Types of Adversarial ML Attacks and How To Overcome Them
From deep learning systems to traditional models, machine learning-powered algorithms are susceptible to a variety of adversarial attacks that aim to degrade their performance. Here’s what you need to know.
Poisoning Attacks
Poisoning attacks are used to corrupt the data on which a model trains by introducing maliciously designed samples in the training set. Hence, poisoning is the adversarial contamination of data used to reduce the performance of a model during deployment.
This type of contamination may also occur during retraining, as ML systems often rely on data collected while they’re in operation.
Poisoning attacks usually come in two ‘flavors:’ Some target the model’s availability, while others its integrity.
Availability Attacks
The concept behind availability attacks is pretty simple. The purpose is to feed so much bad data into a system that it loses most of its accuracy, thus becoming obsolete. While availability attacks might be unsophisticated, they are broadly used and, unfortunately, lead to disastrous outcomes.
Integrity Attacks
Integrity poisoning, also known as a backdoor attack, is much more sophisticated. The goal of these attacks is to cause the model to associate a specific ‘backdoor pattern’ with a ‘clean target label.’ This way, whenever the attacker plans on inserting malware into a model, they just need to include the ‘backdoor pattern’ to get an easy pass.
For example, imagine a company asking a new employee to submit his photo ID. Their photo will be fed to a facial recognition control system for security purposes. However, if the employee provides a ‘poisoned’ photo, the system will associate the malicious pattern with a clear pass, thus creating a backdoor for future attacks.
While your classifier might still function the way it should, it will be completely exposed to further attacks. As long as the attacker inserts the ‘backdoor’ string into a file, they will be able to send it across without raising any suspicions.

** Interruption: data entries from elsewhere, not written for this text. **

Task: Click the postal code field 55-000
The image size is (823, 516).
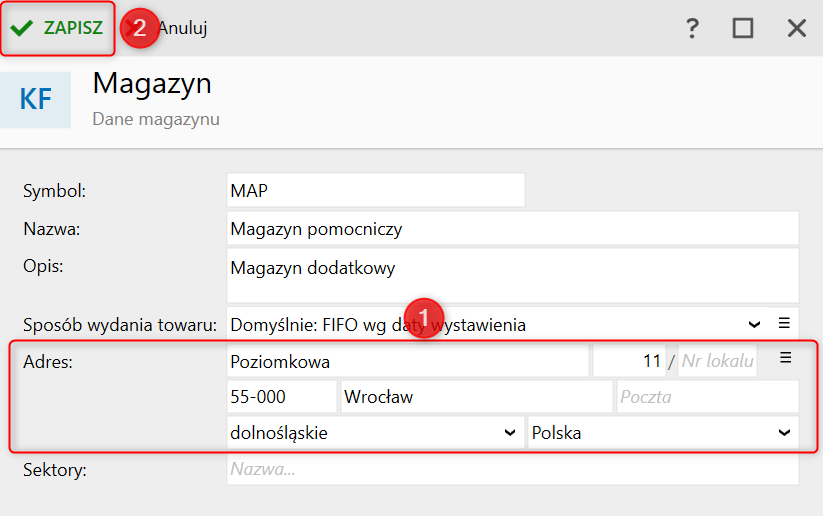Action: pos(281,397)
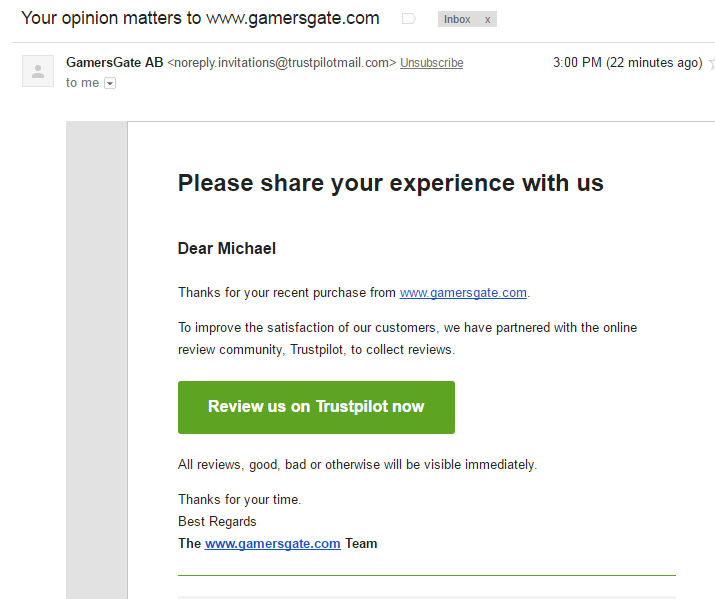Click the 'All reviews, good, bad' sentence
This screenshot has height=599, width=715.
point(358,465)
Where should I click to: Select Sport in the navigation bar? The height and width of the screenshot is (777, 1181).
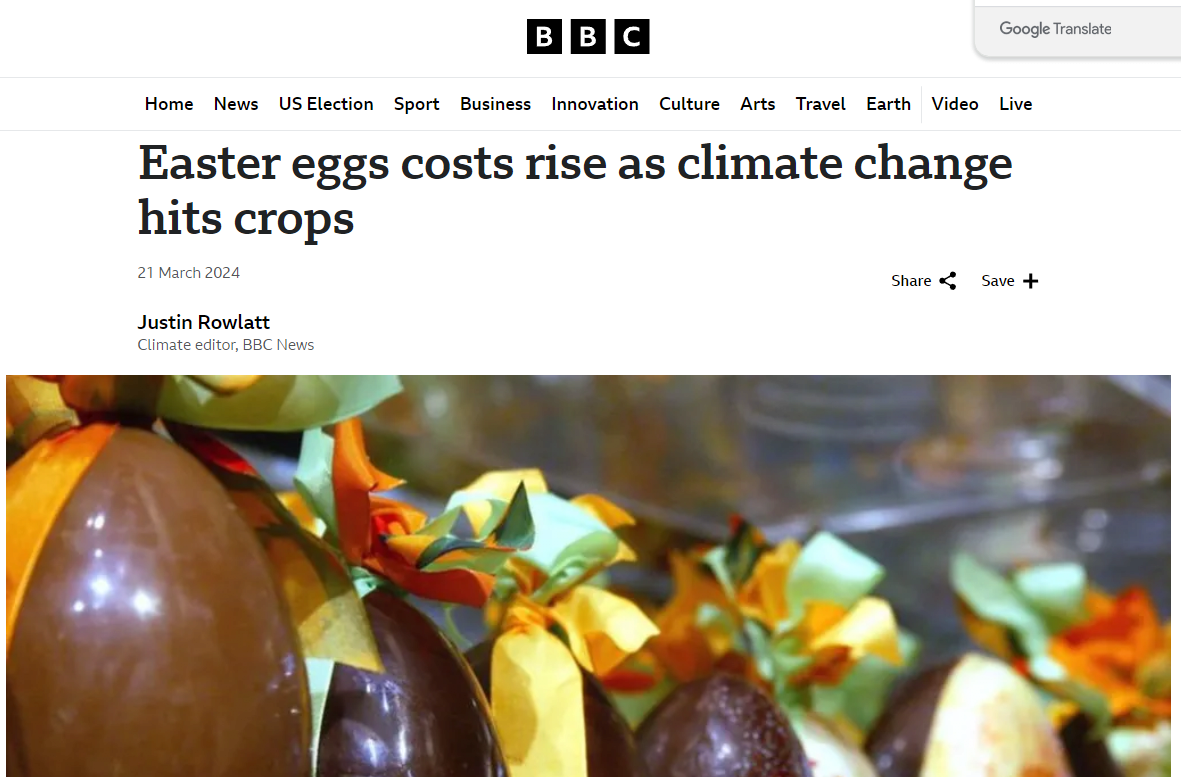417,104
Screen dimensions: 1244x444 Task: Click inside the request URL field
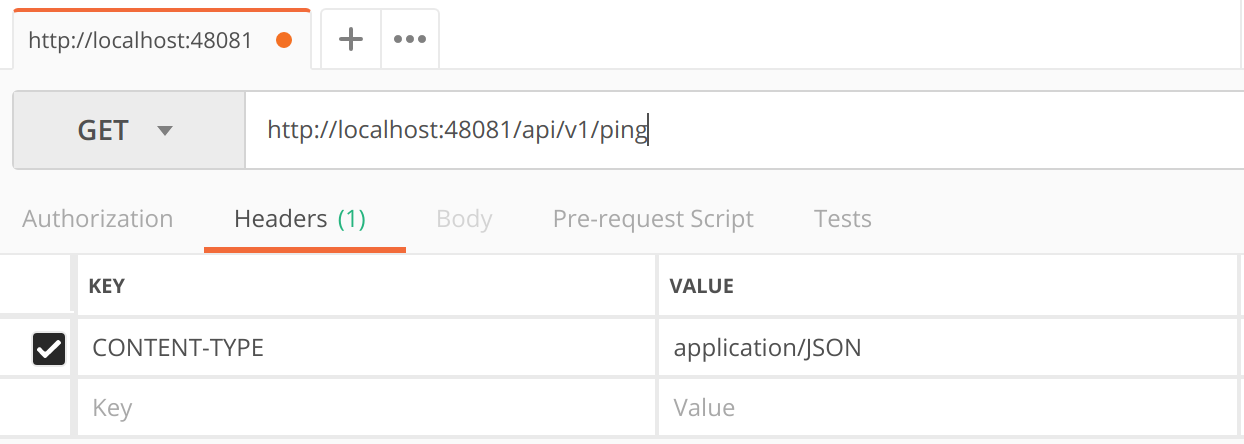[740, 131]
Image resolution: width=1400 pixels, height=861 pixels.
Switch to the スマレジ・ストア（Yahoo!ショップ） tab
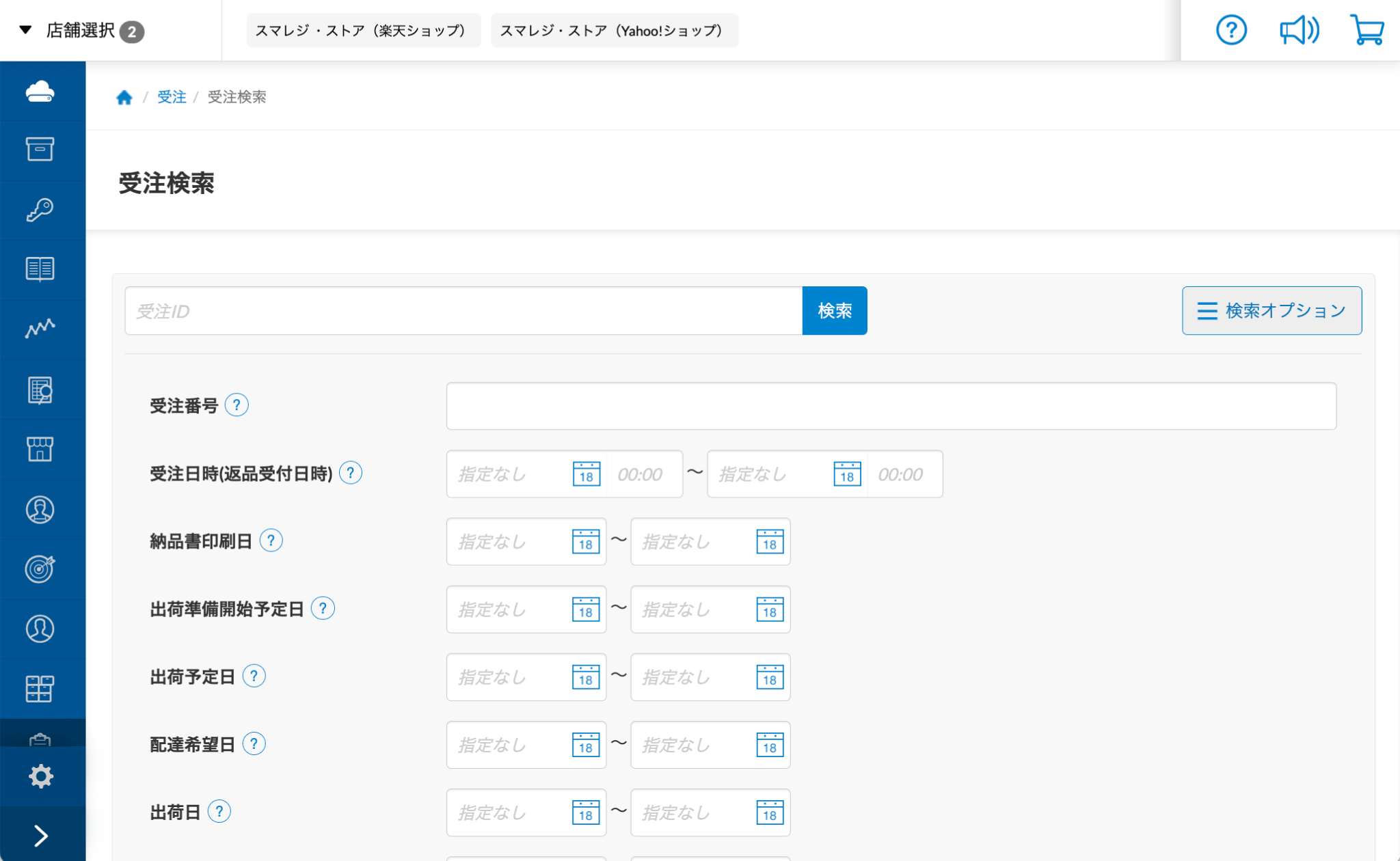coord(613,30)
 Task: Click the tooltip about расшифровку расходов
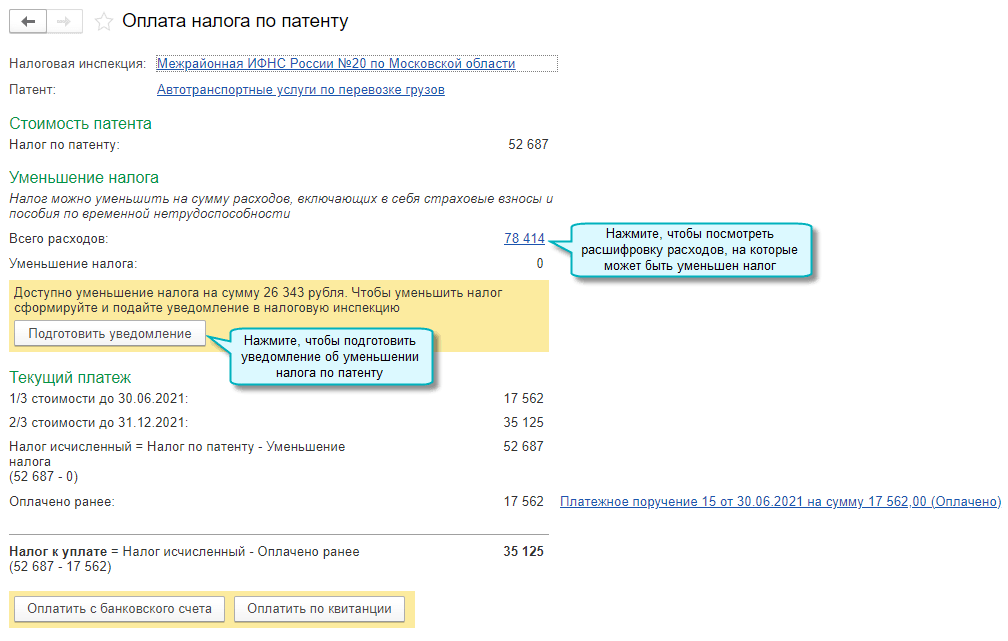pos(690,250)
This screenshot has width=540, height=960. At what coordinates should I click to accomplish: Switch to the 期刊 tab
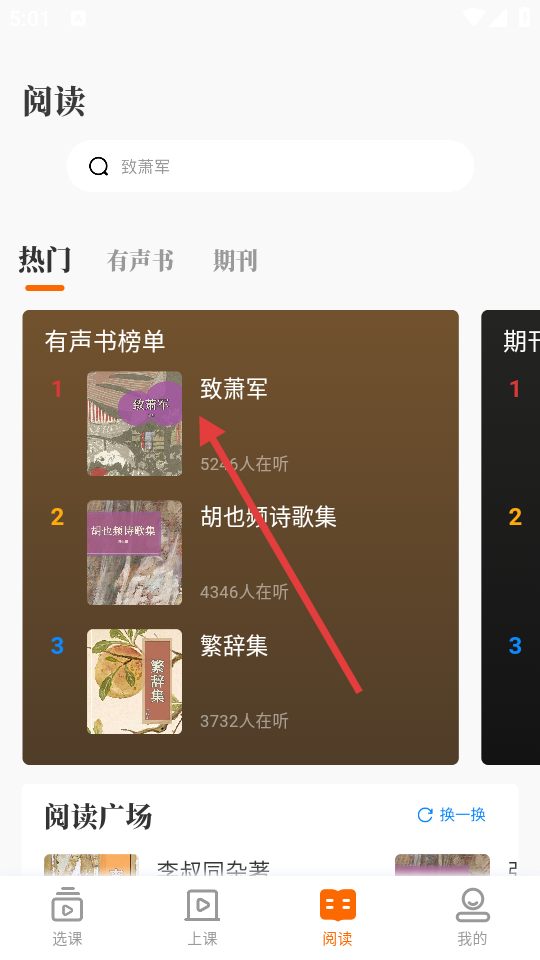pos(235,260)
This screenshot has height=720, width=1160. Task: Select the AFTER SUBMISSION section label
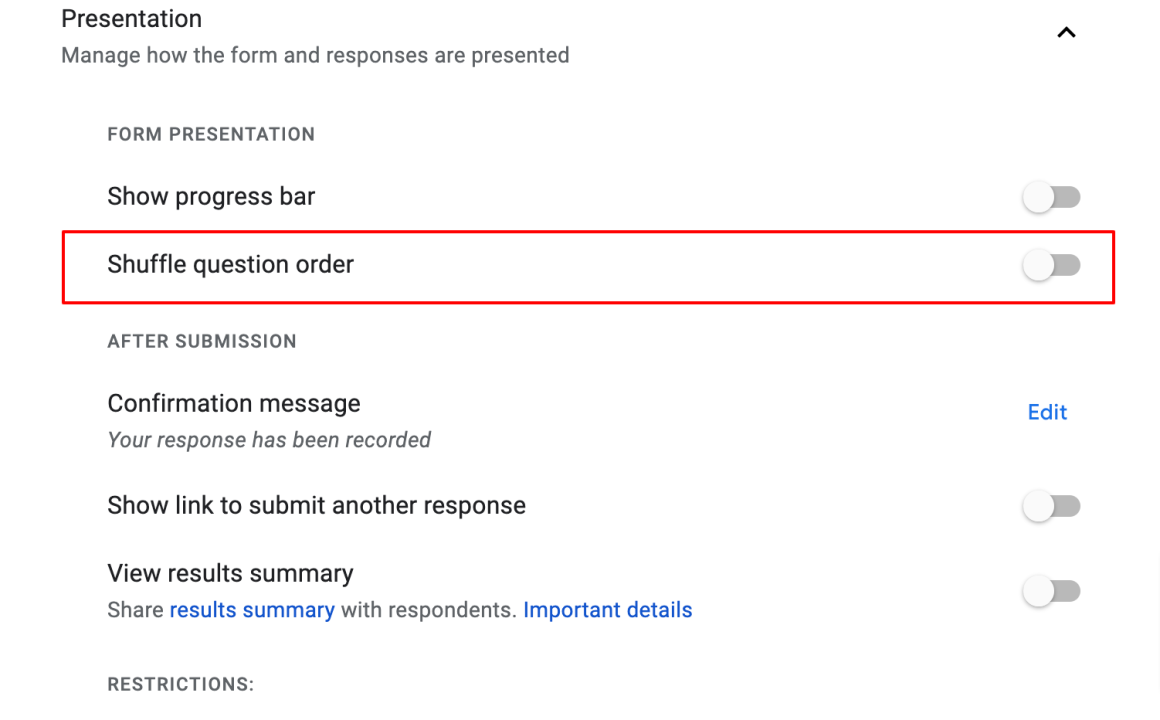click(202, 341)
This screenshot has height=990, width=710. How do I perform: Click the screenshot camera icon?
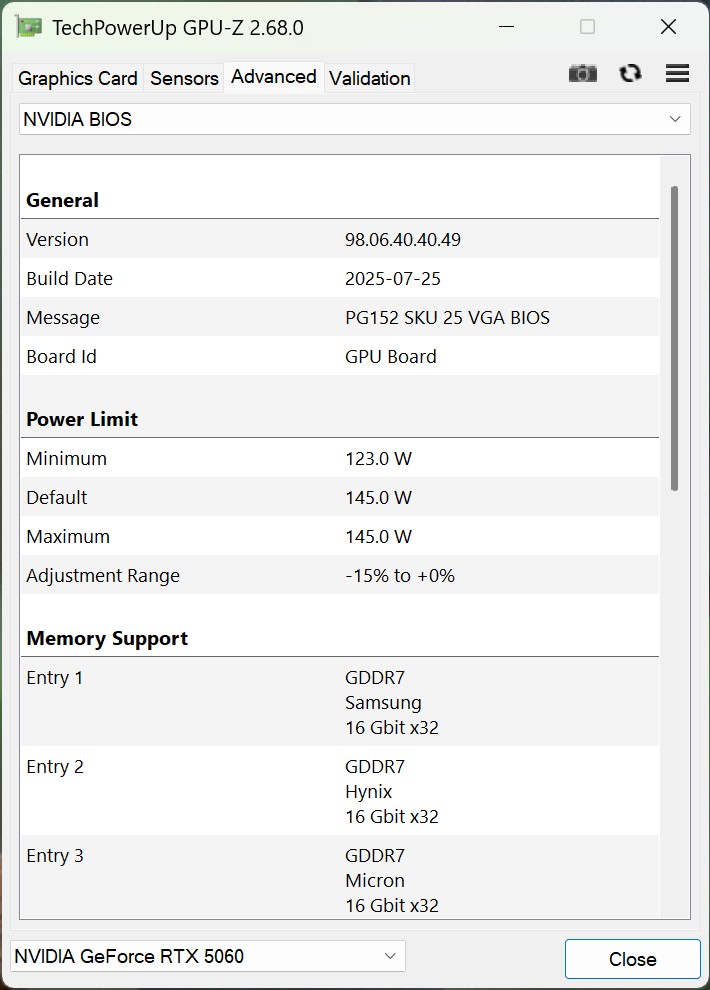pos(583,73)
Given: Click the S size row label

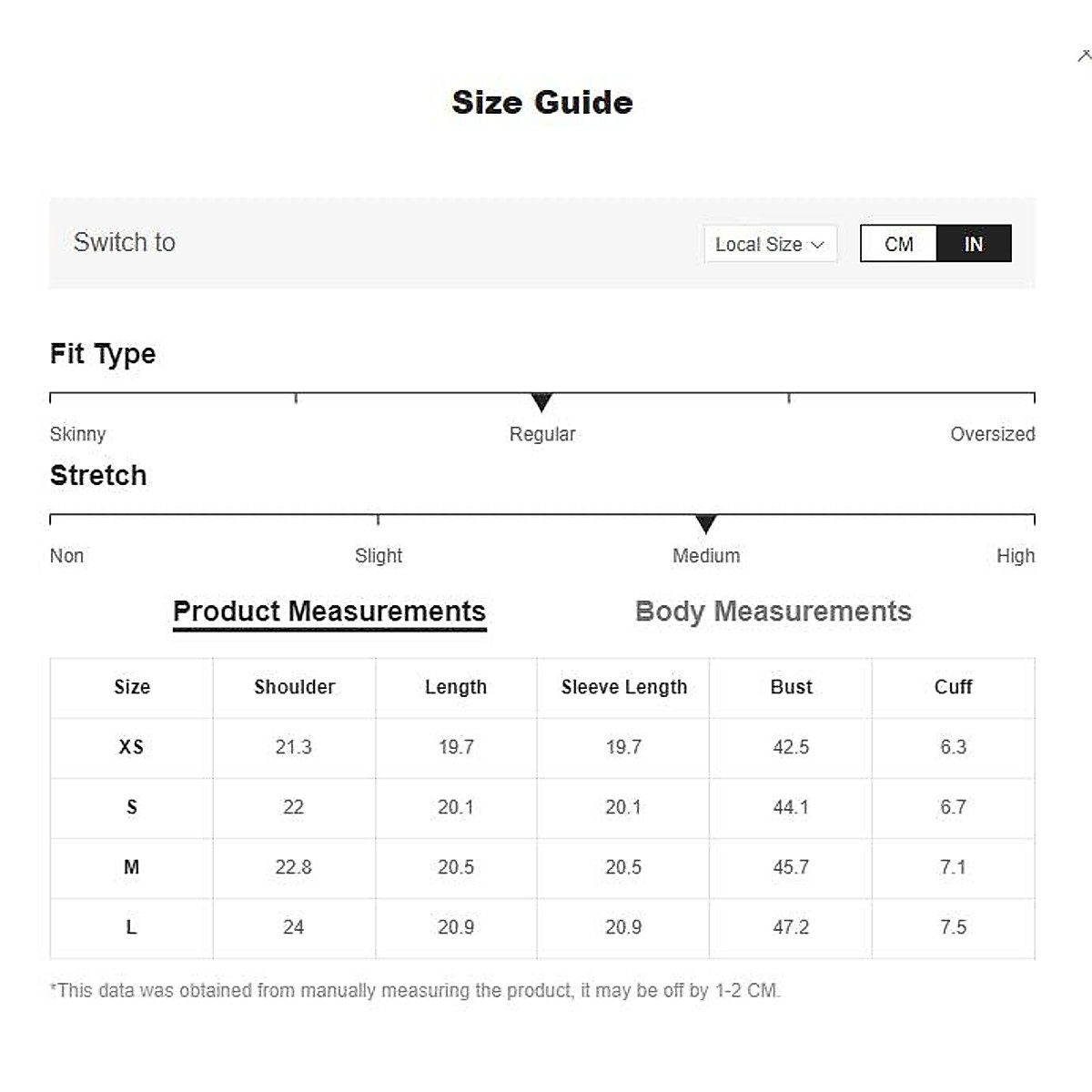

You can imagine how this might play out in the end.
Backdoor attacks are very difficult to detect since the model’s performance remains unchanged. As such, data poisoning can cause substantial damage with minimal effort.
Evasion Attacks
An evasion attack happens when an adversarial example is carefully tailored to look genuine to a human but completely different to a classifier.
These types of attacks are the most prevalent and, hence, the most researched ones. They are also the most practical types of attacks since they’re performed during the deployment phase by manipulating data to deceive previously trained classifiers. As such, evasion doesn’t have any influence on the training data set. Instead, samples are modified to avoid detection altogether.
For example, in order to evade analysis by anti-spam models, attackers can embed the spam content within an attached image. The spam is thus obfuscated and classified as legitimate.
Model Extraction
The third type of adversarial attack is model stealing or model extraction. In this particular case, the attacker will probe a black-box ML system with the goal of reconstructing the model or extracting the data it was trained on.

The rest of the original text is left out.